Lights Out!

June 2, 2008

A couple weeks ago, I made a quick stop by my friendly neighborhood drug store to pick up some film for my camera. When I came out of the store, I hopped in my car, turned the key, and then… BOOM! That’s right—there was an explosion. Nothing earth shattering, but alarming none-the-less. The explosion was certainly loud enough to turn a few heads. And it gave me a bit of a scare as there was a moment where I found myself wondering if my ex wife had finally saved up enough money to have me taken out.

After giving the smoke a few minutes to clear out, and my heart a few beats to find its way out of my throat and back into my chest, I got out and looked under the hood. Not because I know anything about what makes a car tick, but because looking under hoods is what guys do. Especially when people are watching. In fact, another guy nearby came over and looked under the hood too. And as soon as he opened his mouth I realized that like me, he was only looking under the hood because that is what guys do in these situations.

“I don’t think your battery is supposed to have a big crack down the middle like that,” he said to me.

“Me neither,” I mumbled. I suppressed the urge to ask Mr. Obvious where he went to automotive school.

“You try it again?” he asked me.

For a second I thought he was joking. Then I realized he wasn’t and more importantly that I didn’t have any better ideas. So I hunted around the engine block until I found where the top of the battery case had been propelled, just sort of laid it over the smoking remnants of the battery, then slid back into the car and tried the key. It didn’t start. When I turned the key all the lights came on, all the dials and gauges swung wildly from side to side, and then everything went dark. Lights out. I tried again. But this time there weren’t even any lights. My sporty Mazda 6 might as well have turned into a pumpkin for all the good it was going to be getting me home. So much for zoom, zoom, zoom.

“You might need to call for a tow,” said Nostradamus now standing by my car window with his hands in his pockets.

“Thanks again,” I said unenthusiastically, “I got it from here.” I hoped he’d take the hint.

He did.

I waited till I saw him drive off then tried the key one more time. Nothing. So I broke down and called the towing service. Rather than calling a friend or a taxi, I opted to walk the two miles home from the drug store. During which I had some time to think. It occurred to me that the idea I might start up my car and drive it to the nearest shop for diagnostics after it just got done blowing up in my face was pretty outlandish. And yet, that is exactly what we offer with the servers we sell at SoftLayer.
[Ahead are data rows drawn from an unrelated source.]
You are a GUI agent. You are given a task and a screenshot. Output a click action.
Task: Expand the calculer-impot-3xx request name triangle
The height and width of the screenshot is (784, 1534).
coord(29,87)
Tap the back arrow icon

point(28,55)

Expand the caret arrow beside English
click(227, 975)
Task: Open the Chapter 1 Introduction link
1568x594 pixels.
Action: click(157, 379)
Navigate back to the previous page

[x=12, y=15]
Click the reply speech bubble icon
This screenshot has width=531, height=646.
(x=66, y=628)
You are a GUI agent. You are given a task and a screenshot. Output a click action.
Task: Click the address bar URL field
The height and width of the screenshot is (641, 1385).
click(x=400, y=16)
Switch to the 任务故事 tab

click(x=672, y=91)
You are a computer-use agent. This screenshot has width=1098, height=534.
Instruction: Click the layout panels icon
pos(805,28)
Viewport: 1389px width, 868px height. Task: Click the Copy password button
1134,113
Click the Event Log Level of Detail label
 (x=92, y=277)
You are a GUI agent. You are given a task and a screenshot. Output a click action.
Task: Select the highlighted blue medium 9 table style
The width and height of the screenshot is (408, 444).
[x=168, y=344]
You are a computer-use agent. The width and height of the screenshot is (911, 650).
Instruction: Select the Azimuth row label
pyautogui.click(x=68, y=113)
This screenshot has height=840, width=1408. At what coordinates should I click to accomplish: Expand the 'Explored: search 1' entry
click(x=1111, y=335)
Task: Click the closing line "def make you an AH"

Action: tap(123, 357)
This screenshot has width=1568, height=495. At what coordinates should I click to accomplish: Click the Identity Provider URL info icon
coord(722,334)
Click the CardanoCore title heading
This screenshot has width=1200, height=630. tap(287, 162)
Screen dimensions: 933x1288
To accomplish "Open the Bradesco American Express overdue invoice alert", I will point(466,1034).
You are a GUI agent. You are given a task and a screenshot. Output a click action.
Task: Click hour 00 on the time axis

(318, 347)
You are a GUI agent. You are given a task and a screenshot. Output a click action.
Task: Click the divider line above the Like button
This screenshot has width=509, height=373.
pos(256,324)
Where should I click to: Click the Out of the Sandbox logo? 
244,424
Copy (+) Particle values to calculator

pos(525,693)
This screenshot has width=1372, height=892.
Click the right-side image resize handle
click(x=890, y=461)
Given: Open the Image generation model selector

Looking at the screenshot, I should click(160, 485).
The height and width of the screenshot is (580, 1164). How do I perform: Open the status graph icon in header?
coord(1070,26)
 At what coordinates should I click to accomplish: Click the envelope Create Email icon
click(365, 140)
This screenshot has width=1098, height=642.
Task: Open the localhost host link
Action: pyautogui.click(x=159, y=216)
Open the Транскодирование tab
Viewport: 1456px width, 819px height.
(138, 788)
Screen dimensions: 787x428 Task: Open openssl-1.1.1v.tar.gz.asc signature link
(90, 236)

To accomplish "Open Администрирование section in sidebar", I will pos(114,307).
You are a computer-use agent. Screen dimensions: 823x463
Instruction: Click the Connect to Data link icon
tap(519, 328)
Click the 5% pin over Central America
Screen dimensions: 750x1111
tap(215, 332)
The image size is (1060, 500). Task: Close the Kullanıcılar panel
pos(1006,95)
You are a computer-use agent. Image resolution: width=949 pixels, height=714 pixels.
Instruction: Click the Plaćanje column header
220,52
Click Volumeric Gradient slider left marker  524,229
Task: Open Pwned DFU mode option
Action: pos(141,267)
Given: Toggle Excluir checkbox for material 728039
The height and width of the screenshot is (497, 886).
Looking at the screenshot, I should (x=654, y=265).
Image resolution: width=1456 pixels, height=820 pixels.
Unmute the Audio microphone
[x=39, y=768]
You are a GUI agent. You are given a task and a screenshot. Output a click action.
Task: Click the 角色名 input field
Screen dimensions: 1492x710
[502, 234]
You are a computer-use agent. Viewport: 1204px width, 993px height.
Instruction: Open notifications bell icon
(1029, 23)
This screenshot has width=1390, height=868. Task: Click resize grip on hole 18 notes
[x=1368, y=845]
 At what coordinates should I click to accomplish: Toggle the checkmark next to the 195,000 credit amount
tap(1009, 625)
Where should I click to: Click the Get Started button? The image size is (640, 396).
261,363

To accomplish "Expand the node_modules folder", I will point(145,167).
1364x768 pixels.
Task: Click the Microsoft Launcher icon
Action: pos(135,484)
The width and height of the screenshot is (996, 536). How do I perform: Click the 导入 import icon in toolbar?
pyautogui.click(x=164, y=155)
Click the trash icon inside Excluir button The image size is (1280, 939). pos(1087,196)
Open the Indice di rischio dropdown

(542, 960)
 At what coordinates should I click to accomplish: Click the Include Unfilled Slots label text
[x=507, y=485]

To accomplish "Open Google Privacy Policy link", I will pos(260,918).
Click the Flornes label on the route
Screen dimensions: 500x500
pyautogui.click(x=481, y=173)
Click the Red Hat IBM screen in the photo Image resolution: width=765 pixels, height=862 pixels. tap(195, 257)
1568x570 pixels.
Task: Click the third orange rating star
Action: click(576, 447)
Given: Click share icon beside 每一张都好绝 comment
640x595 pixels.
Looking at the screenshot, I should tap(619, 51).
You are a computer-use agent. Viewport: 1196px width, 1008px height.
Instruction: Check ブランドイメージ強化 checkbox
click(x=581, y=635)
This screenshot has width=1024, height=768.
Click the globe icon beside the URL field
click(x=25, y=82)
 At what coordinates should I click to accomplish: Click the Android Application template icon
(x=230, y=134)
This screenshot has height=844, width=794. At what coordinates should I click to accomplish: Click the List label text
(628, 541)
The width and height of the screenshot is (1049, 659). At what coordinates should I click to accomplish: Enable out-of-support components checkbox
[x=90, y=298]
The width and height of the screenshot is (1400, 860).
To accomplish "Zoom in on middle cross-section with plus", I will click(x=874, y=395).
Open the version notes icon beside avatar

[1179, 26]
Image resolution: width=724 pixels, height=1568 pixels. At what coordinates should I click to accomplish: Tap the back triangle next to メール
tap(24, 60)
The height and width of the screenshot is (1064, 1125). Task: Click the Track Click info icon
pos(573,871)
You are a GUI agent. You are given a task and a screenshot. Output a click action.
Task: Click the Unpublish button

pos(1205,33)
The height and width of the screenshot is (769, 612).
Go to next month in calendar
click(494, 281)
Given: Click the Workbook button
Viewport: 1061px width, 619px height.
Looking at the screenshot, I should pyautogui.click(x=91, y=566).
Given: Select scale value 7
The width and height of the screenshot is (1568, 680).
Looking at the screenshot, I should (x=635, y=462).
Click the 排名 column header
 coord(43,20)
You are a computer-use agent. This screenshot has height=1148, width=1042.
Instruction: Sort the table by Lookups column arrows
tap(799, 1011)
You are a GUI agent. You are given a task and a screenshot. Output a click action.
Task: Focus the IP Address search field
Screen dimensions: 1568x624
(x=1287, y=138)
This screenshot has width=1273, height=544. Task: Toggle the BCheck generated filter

Lights Out Management (LOM) or Out Of Band Management (OOB) as it is sometimes called is a feature we include with all of our servers at SoftLayer. If you’re a current customer, you have probably noticed the “management ip address” noted for your servers in our portal. That’s exactly what I’m referring to. And while LOM is the stuff of science fiction in automobiles, in our world class servers it’s a reality. That’s right, with our OOB offerings you can:

  • Cycle the power on a server even if the operating system has crashed, locked, or otherwise blown up.
  • Start up a dead server with the push of a button.
  • Get critical readings of system health indicators like processor temperature and fan speeds, regardless of what operating system or software you have installed on that server.
  • Manipulate system BIOS and perform diagnostics remotely with full video, keyboard, and mouse support.
  • And a whole slew of other things that will make your life much much easier.

In essence, SoftLayer’s OOB management features are the next best thing to driving to one of our data centers and plugging a keyboard into your server. Maybe even better, since you don’t have to fight the traffic. It’s the sort of thing a system administrator dreams of. The sort of thing that sets SoftLayer apart from the myriad of other hosting companies out there.

As for my car, two days and two hundred dollars later it was back in my driveway. Apparently the mechanic who worked on my vehicle went to the same school of engineering as the Good Samaritan who provided me so much insight two days prior. The diagnosis, according to the invoice, was: cracked battery. Then just to give me a warm and fuzzy written in big block letters at the bottom of the page was:

IF THIS HAPPENS AGAIN BRING IT BACK IN

I can’t wait till the automotive industry catches up to SoftLayer.